Safire was clearly pleased with this smashing rebuttal to Lee Kuan Yew. But around the room people sat with jaw’s agape. The Soviet economy? Was this going to be America’s new benchmark for competitive success? Everybody else in the room knew that also all across Japan, Korea, Singapore, and other points east youngsters were tinkering wdth computers. America’s looseness, creativity, diversity, and so on may give the country a permanent edge in this field, but other countries have other advantages, beginning with Japan’s limitless supply of capital. I’m a big believer in American resilience, and I keep warning Japanese and Chinese that they should not underestimate what the United States can do. (They are tempted to, because so many things that can mean vitality in America—immigration, rapid political change—look like chaos to them.) But the United States tends to show its resilience only when it suddenly realizes that it is in big trouble—remember Pearl Harbor—and if Safire’s dumb complacency is any guide, the realization is going to take a while to arrive.

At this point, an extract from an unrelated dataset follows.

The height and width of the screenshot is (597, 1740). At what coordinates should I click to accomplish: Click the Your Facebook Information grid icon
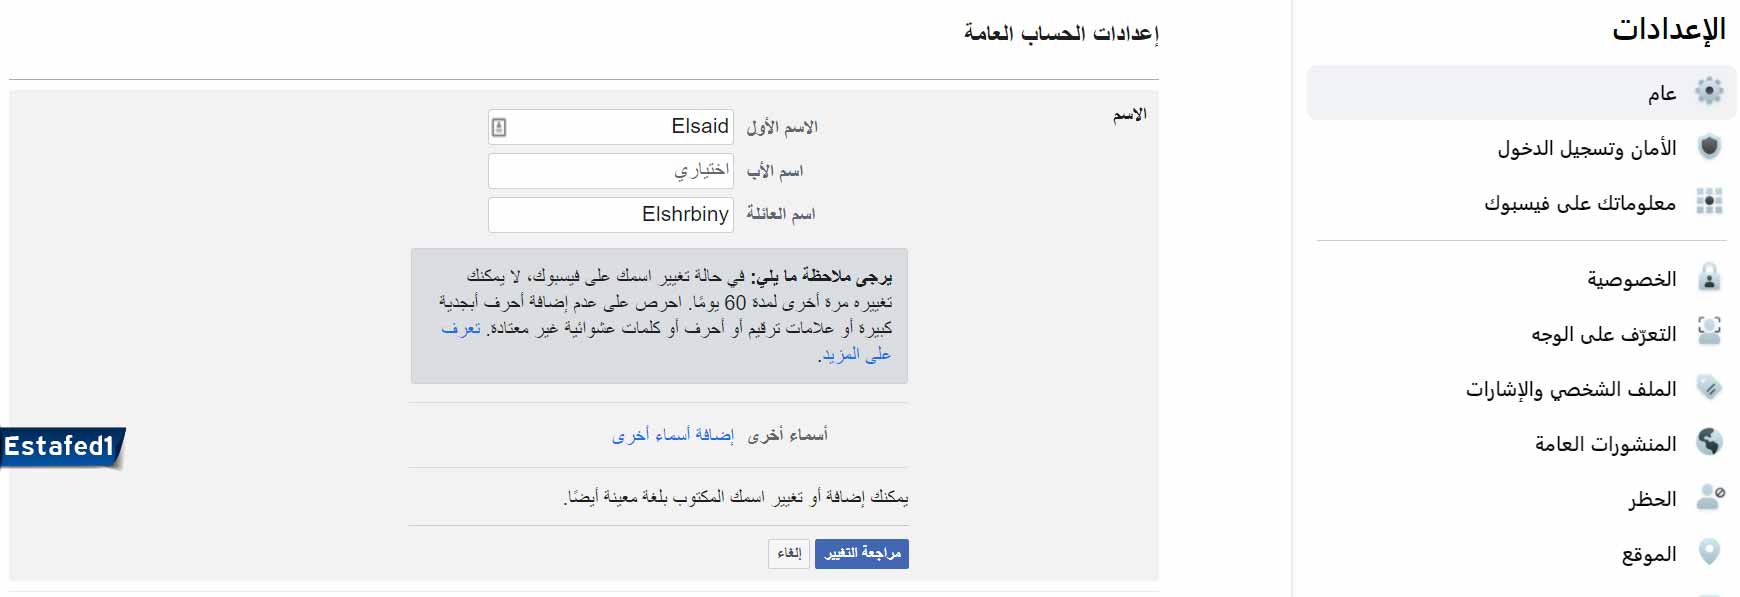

WHEN I’M ALL WORN out from carrying America’s burdens on my shoulders, I shuck them off and pick up the woes of Malaysia, my current home.

In principle Malaysia is paradise, and in practice it can come close. The country is composed of the bottom half of the Malay peninsula—known in colonial times and in the first few years of independence as Malaya—and the top quarter of the island of Borneo, whose incorporation in 1963 turned the country into Malaysia. (Lee Kuan Yew’s Singapore was incorporated at about the same time but split off as a tiny independent state two years later.) If you can live with perpetually hot, equatorial-jungle weather, you can think of it as Eden. “It is a place where there are no seasons to speak of, neither winter nor summer; no wet or dry season, and the sun rises and sets at practically the same time all the year round,”a young pre—First World War Colonel Blimp type named Carveth Wells wrote in Six Years in the Malay Jungle.

The mean shade temperature at sea level (about eighty degrees) has not varied more than about three degrees for a hundred years. . . . Rain falls about two hundred and seventy days in the year but there is scarcely ever a wet day. The weather may be perfectly fine all the morning, then rain nine inches between noon and three o’clock, and be fine again for the evening.

“Nine inches” may be stretching it— the annual rainfall is about a hundred inches—but the impression of timeless, placid lushness is correct.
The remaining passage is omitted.